¹ sksurv RandomSurvivalForest(low_memory=True) is the only mode that scales beyond ~10k samples, but it disables predict_cumulative_hazard_function and predict_survival_function (raises NotImplementedError). ² sksurv low_memory=False exposes CHF / survival outputs but stores per-leaf full CHF arrays; peak RSS reaches 16.8 GB at n = 5k on synthetic, OOMs (> 21.5 GB) at n = 10k on a 24 GB host.

Install

pip install comprisk          # or:  uv add comprisk
pip install "comprisk[gpu]"   # or:  uv add 'comprisk[gpu]'

Requires Python ≥ 3.10. Core dependencies: numpy, scipy, pandas, joblib, numba, scikit-learn. GPU extra adds cupy + CUDA 12 runtime libs (preview; faster only at low feature count today, full rewrite scheduled for v1.1).

Quickstart

import numpy as np
from comprisk import CompetingRiskForest

# Toy competing-risks data: 500 subjects, 6 features, 2 causes (+ censoring).
rng = np.random.default_rng(42)
n = 500
X = rng.normal(size=(n, 6))
time = rng.exponential(2.0, size=n) + 0.1
event = rng.choice([0, 1, 2], size=n, p=[0.4, 0.4, 0.2])  # 0 = censored

# Fit. Defaults: n_estimators=100, max_features="sqrt", logrankCR, n_jobs=-1.
forest = CompetingRiskForest(n_estimators=100, random_state=42).fit(X, time, event)

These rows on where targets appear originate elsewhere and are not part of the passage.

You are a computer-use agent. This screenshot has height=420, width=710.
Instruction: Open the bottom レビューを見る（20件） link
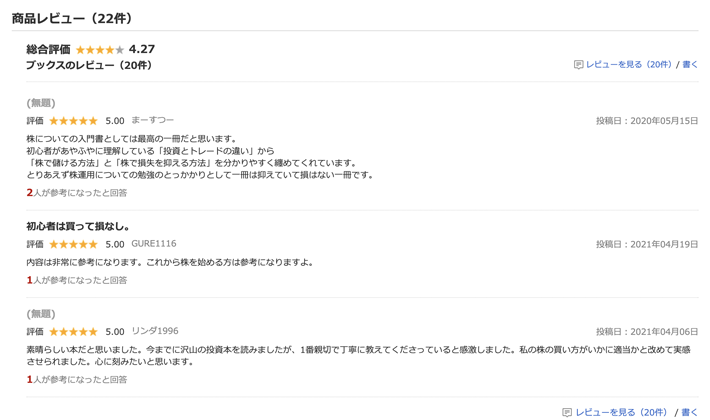coord(620,412)
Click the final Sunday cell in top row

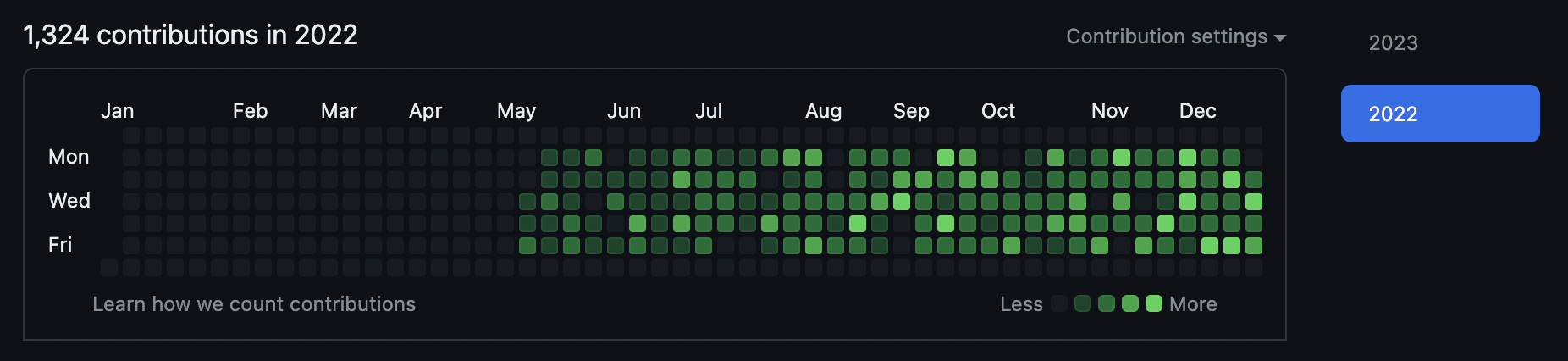(x=1254, y=136)
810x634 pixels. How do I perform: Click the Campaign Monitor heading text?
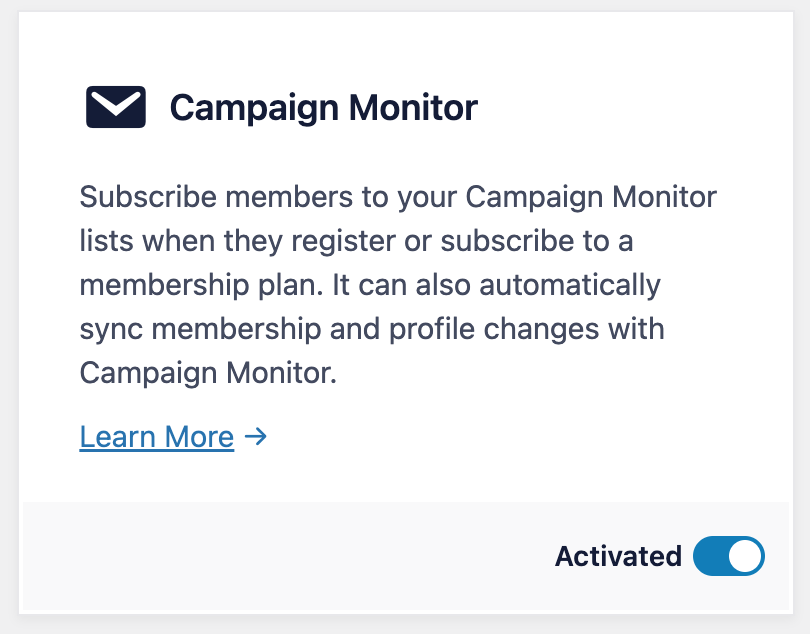point(323,107)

# Per-subject risk score for cause 1 (suitable for Wolbers C-index).
risk = forest.predict_risk(X[:5], cause=1)

# Aalen-Johansen cumulative incidence over the forest's chosen time grid.
cif = forest.predict_cif(X[:5])                       # (5, n_causes, n_times)
cif_at = forest.predict_cif(X[:5], times=[1.0, 2.0, 5.0])

# Cause-specific Wolbers concordance.
print("C-index, cause 1:", forest.score(X, time, event, cause=1))

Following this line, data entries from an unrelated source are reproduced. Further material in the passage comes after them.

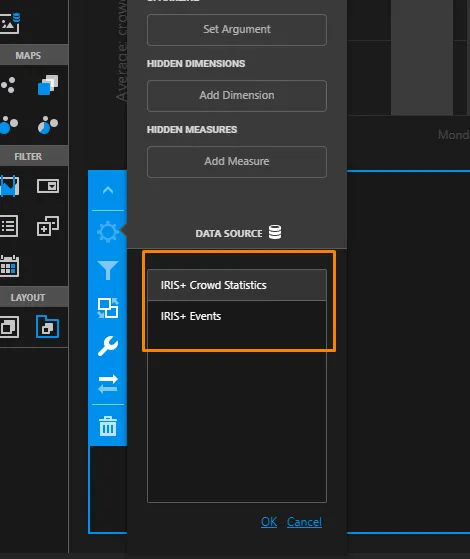This screenshot has width=470, height=559.
Task: Insert a date filter calendar item
Action: [x=10, y=266]
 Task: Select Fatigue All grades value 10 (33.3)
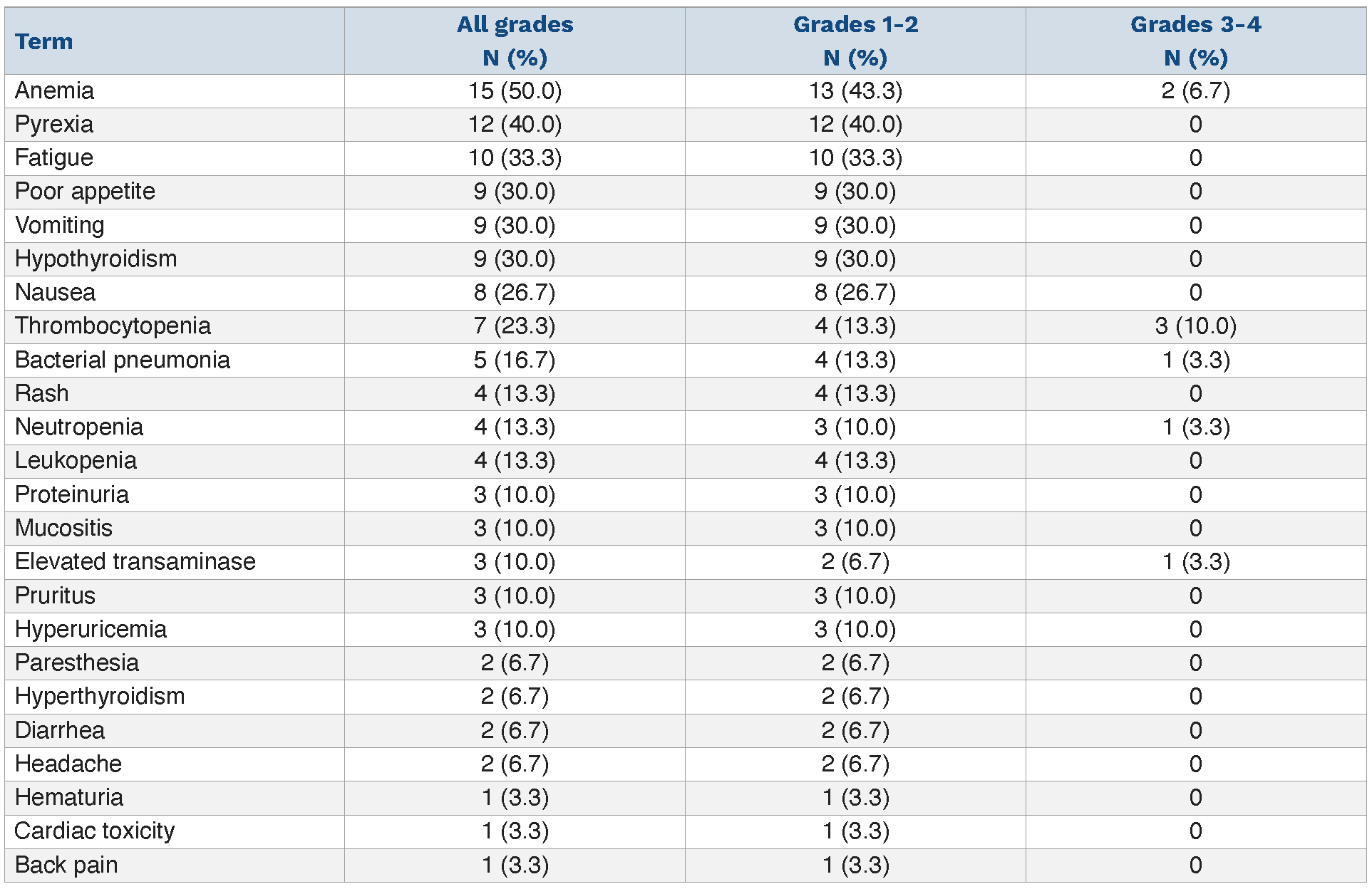tap(515, 157)
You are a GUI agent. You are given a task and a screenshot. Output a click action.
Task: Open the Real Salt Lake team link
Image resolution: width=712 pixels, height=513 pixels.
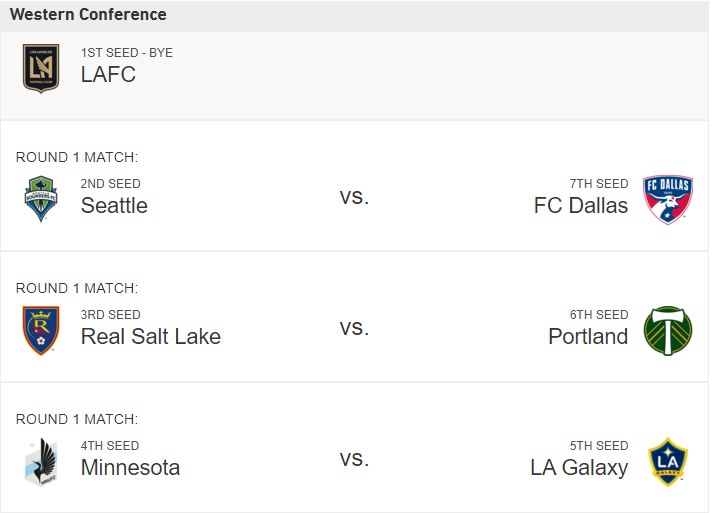pyautogui.click(x=151, y=337)
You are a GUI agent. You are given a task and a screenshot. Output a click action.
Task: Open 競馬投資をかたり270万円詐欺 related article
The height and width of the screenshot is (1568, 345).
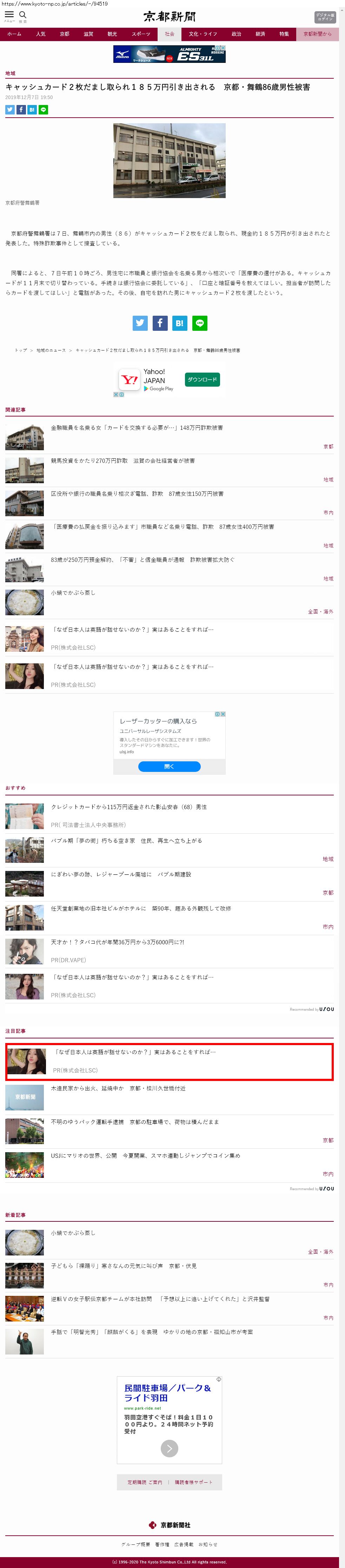click(123, 461)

# OOB permutation VIMP, scored with Uno IPCW.
vimp = forest.compute_importance(random_state=42)
print(vimp.sort_values("composite_vimp", ascending=False).head())

TreeSHAP explanations

Explain cause-specific CIF predictions with exact TreeSHAP (Lundberg 2018). Output shape is (n_samples, n_features, n_times, n_causes):

shap, base = forest.shap_values(X[:10])
# shap[0, :, 0, 0]  -> feature attributions for subject 0, first time, cause 1
# base[0, 0]        -> expected CIF baseline for that (time, cause)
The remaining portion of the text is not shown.